Я кивнула Рахили, и она вытряхнула порядка тридцати золотых монет.
– Нет, отдай все, – нетерпеливо распорядилась я.
Она отдала сумочку мистагогу.
– Этого достаточно? – спросила я, когда он высыпал содержимое на стол. – Могу прислать еще.
– Пока достаточно. – Мистагог сгреб золотые сестерции в ящик стола. – Оставайтесь здесь, – сказал он и вышел из комнаты.
Наконец он вернулся вместе с храмовой служительницей, принесшей два пузырька.
– Когда госпожа будет принимать ванну, – объяснил он, обращаясь к Рахили, – капните немного жидкости из этой бутылочки. – После ванны натрите ее этим маслом, – показал он на другую. – А вы, – он повернулся ко мне, – снова читайте заклинание, какое я вам дал. Семь раз в день.
– Спасибо! – воскликнула я. – Не знаю, как вас благодарить.
– И не надо. – Он сделал знак, что мы можем уходить. – Идите, и пусть богиня защитит вас от вас самой.
Когда я вернулась, Психея передала мне, что Пилат не будет ужинать дома. «Он с Марцией», – промелькнуло у меня в голове. Представив их вместе, я почувствовала, как у меня сжалось сердце. Но потом я подумала: сейчас наместник Сентий дома, и Пилат едва ли проведет ночь с ней. Он вернется, а я буду его ждать.

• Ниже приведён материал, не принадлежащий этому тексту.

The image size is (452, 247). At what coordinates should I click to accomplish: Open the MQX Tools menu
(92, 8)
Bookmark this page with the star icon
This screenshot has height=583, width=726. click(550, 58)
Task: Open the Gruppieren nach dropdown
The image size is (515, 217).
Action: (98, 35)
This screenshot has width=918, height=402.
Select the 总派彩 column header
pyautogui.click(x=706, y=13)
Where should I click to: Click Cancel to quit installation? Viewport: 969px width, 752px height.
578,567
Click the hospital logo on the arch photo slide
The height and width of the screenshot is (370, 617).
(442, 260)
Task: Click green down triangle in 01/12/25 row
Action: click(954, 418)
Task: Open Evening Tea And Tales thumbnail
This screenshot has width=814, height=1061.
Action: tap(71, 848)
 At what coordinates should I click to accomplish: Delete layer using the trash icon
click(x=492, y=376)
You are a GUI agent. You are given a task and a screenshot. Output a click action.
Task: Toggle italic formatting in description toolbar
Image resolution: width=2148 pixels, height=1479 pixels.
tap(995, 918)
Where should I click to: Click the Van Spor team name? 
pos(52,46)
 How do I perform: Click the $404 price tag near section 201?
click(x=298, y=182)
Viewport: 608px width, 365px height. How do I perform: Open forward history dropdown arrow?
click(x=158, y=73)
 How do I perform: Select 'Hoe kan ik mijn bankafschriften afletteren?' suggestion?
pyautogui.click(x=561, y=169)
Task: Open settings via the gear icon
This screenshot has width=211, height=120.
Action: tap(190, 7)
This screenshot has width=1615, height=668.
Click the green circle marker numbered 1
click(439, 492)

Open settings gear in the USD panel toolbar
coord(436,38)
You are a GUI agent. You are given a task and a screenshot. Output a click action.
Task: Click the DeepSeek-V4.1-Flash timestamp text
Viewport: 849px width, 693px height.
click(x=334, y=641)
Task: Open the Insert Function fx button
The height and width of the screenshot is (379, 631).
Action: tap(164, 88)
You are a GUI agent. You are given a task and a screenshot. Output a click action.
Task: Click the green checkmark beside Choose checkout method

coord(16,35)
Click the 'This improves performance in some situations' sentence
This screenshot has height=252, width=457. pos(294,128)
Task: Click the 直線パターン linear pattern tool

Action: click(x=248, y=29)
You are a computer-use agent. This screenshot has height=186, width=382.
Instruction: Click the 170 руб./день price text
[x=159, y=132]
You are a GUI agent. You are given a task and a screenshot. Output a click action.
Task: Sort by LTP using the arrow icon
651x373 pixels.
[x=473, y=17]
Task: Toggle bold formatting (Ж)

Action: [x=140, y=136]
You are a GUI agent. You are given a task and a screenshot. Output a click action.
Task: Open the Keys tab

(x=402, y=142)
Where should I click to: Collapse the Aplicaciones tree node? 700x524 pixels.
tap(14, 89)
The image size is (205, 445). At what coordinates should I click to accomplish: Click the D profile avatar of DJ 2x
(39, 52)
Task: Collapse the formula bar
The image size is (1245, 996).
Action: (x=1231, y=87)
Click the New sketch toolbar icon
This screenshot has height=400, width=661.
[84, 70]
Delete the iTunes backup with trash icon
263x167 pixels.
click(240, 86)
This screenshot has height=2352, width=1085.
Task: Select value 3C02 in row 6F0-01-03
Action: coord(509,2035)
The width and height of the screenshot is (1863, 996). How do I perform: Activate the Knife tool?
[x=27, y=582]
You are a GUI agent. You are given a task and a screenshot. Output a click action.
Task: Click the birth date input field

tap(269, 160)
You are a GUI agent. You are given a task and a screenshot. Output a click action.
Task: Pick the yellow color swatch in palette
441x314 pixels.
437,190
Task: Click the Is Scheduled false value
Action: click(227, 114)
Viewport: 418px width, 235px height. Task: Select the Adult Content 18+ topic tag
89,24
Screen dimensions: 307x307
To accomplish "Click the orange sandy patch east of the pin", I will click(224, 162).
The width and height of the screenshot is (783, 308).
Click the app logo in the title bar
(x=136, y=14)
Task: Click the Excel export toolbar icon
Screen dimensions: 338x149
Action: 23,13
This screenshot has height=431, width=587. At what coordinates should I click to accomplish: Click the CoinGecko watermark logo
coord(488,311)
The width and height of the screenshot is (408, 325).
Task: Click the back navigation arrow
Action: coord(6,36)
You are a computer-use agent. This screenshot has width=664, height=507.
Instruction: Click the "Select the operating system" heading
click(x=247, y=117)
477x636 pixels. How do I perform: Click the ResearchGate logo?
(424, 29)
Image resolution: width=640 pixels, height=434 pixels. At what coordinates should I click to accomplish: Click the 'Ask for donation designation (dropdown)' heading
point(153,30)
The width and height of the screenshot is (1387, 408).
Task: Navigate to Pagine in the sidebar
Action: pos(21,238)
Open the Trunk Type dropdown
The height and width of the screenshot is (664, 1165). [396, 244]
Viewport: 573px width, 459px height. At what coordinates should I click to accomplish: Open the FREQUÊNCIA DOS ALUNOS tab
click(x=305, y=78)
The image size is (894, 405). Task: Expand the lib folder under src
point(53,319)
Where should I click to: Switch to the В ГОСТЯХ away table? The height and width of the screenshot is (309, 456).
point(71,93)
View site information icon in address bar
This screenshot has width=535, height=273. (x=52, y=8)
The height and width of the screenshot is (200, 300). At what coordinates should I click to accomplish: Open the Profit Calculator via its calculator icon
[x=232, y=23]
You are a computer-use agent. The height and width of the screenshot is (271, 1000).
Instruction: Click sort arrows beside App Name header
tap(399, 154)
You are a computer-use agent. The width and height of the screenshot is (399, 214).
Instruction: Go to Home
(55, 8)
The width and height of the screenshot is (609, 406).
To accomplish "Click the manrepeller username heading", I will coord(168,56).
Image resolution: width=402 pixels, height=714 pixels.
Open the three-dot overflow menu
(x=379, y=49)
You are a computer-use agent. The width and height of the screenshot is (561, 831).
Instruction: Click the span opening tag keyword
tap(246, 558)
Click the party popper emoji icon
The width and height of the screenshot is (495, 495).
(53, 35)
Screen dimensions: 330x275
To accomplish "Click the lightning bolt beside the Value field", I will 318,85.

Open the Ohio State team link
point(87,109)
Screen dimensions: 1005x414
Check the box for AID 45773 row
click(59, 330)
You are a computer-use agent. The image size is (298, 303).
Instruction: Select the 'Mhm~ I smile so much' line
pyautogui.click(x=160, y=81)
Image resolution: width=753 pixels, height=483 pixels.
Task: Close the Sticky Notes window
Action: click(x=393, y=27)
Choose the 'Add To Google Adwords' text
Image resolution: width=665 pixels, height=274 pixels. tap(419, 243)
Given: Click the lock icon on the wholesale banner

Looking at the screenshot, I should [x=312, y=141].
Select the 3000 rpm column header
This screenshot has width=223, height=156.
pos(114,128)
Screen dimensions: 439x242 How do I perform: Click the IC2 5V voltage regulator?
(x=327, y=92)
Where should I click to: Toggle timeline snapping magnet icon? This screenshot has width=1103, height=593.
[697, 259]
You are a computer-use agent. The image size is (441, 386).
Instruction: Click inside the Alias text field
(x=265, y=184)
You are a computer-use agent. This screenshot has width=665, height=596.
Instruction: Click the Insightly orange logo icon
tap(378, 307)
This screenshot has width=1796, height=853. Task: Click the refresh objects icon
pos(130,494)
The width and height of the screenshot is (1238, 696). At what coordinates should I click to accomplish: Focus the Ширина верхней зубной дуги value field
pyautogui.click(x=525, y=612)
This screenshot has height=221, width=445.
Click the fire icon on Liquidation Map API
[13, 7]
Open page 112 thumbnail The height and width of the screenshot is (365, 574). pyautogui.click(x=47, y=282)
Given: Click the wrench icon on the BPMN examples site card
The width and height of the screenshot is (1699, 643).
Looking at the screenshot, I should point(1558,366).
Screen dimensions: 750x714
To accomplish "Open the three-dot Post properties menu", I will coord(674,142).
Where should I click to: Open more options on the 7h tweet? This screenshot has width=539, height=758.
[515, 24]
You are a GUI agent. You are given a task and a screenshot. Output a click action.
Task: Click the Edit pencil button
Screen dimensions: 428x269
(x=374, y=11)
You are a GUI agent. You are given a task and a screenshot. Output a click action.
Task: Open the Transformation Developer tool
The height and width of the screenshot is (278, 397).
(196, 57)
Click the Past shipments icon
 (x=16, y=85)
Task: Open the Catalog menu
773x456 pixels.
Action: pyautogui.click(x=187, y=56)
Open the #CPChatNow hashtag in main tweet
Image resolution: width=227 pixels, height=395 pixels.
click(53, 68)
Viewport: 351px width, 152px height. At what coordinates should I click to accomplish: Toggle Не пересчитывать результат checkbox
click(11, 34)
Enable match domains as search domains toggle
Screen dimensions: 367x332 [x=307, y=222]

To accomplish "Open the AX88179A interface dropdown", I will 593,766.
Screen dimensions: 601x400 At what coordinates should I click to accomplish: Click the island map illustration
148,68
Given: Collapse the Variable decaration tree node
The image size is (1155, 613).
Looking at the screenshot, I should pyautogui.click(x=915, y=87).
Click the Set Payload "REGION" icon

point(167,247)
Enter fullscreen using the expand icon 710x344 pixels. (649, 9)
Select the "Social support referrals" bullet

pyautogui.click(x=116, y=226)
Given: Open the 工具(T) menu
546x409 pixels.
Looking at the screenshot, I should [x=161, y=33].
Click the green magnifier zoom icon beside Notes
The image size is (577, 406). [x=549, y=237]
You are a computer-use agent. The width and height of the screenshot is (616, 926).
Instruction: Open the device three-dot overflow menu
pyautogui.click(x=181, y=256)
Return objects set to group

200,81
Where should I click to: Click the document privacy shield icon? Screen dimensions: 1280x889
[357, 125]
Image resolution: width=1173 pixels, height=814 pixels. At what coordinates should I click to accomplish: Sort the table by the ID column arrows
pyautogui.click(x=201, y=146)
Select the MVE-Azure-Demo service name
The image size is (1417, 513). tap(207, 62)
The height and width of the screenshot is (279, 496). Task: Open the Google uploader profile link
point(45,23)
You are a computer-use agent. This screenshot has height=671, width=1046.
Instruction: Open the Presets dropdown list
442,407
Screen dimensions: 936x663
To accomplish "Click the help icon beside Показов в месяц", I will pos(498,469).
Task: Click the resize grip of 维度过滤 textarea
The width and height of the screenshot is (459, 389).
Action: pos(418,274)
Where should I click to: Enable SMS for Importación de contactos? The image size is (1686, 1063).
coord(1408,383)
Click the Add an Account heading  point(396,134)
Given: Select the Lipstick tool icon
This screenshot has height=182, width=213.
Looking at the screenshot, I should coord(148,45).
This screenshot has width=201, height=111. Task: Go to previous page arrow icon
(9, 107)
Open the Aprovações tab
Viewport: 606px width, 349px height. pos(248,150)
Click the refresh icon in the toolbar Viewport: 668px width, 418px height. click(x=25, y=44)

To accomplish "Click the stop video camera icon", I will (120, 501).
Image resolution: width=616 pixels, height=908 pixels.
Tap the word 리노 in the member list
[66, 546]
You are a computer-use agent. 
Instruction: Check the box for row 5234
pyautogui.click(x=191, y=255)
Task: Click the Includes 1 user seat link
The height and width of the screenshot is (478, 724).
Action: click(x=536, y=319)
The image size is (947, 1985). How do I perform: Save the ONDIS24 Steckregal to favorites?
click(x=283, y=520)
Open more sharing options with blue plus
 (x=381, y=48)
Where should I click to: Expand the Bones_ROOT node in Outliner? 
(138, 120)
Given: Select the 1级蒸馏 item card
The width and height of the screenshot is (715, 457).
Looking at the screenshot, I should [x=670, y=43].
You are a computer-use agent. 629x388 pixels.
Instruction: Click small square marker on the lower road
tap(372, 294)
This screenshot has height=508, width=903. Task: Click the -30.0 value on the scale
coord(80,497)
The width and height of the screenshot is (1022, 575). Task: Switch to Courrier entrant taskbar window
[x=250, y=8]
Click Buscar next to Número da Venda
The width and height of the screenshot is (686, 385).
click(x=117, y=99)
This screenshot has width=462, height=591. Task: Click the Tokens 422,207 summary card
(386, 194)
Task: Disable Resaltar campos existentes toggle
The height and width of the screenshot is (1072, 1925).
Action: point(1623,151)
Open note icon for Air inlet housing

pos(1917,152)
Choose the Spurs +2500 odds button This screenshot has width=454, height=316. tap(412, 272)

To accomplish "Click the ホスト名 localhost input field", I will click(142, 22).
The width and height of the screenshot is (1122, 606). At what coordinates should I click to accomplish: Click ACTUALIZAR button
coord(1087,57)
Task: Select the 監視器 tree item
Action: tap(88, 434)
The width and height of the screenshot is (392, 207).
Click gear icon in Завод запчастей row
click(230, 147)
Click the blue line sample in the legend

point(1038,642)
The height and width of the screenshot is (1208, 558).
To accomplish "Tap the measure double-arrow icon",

После легкого ужина я пошла в павильон и прочитала там заклинание: «Когда он пьет, когда он ест, когда он с кем‑то спит, я опутаю чарами его сердце, дыхание, члены, я опутаю чарами все его естество. Где бы и когда бы я ни пожелала, он придет ко мне, и я буду знать, что у него на сердце, что он делает, о чем думает, он будет мой».
Впервые я осознала всю силу заклинания. Перед замужеством до меня едва ли доходил смысл произносимого. Сейчас, когда я узнала хитрости любви, заклинание наполнилось новым содержанием, о котором я не подозревала год назад. Ревность, сжигавшая меня при мысли о Пилате в объятиях Марции, придавала невообразимую силу моим словам. Я повторяла заклинание снова и снова.
Рахиль уже ждала меня, когда я возвратилась в дом.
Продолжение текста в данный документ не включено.